REVIEWThe 5-HT1A receptor in Major Depressive Disorder
Introduction
Major Depressive Disorder (MDD) is a highly prevalent and recurrent disorder that is predicted to be the leading cause of disease burden in the United States by the year 2030; as measured via Disability Adjusted Life Years (DALYs) (Mathers and Loncar, 2006). MDD is a type of mood disorder that involves a distinct change of mood that affects one׳s ability to function day-to-day and is characterized by sadness or irritability along with other psychophysiological items including changes in: sleep, appetite, and sexual desire.
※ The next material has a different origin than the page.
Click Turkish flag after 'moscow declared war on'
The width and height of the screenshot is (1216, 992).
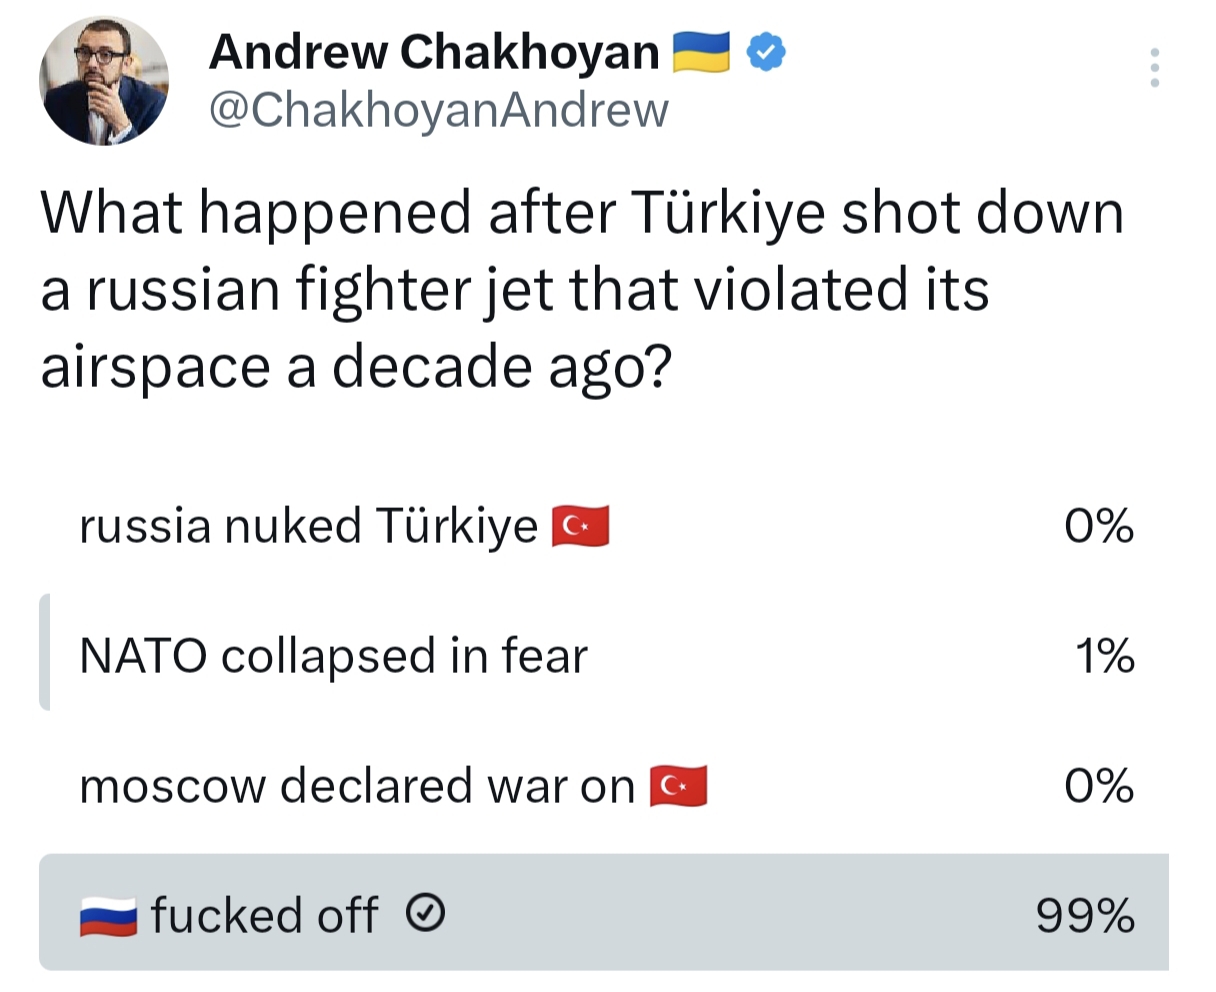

There may also be other symptoms present such as: anhedonia, which is the loss of ability to experience pleasure in previously enjoyed activities, suicidal thoughts or slowing of speech and movement. Moreover, cognitive functions including learning, memory and attention are also disrupted in MDD (Ogren et al., 2008). Within the elderly population, symptoms of dementia/neurodegenerative change may actually be attributable to MDD (pseudo-dementia) and cognitive function can return to baseline when the depression is effectively treated (Raskin et al., 2007). These changes must last a minimum of two weeks and cause significant functional impairment in work and family relations (Belmaker and Agam, 2008). Results from the National Comorbidity Survey Replication (NCS-R) indicate that lifetime incidence of MDD in the United States is 16.2% (32.6-35.1 million US adults) with 12% in men and 20% in women (Kessler et al., 2003).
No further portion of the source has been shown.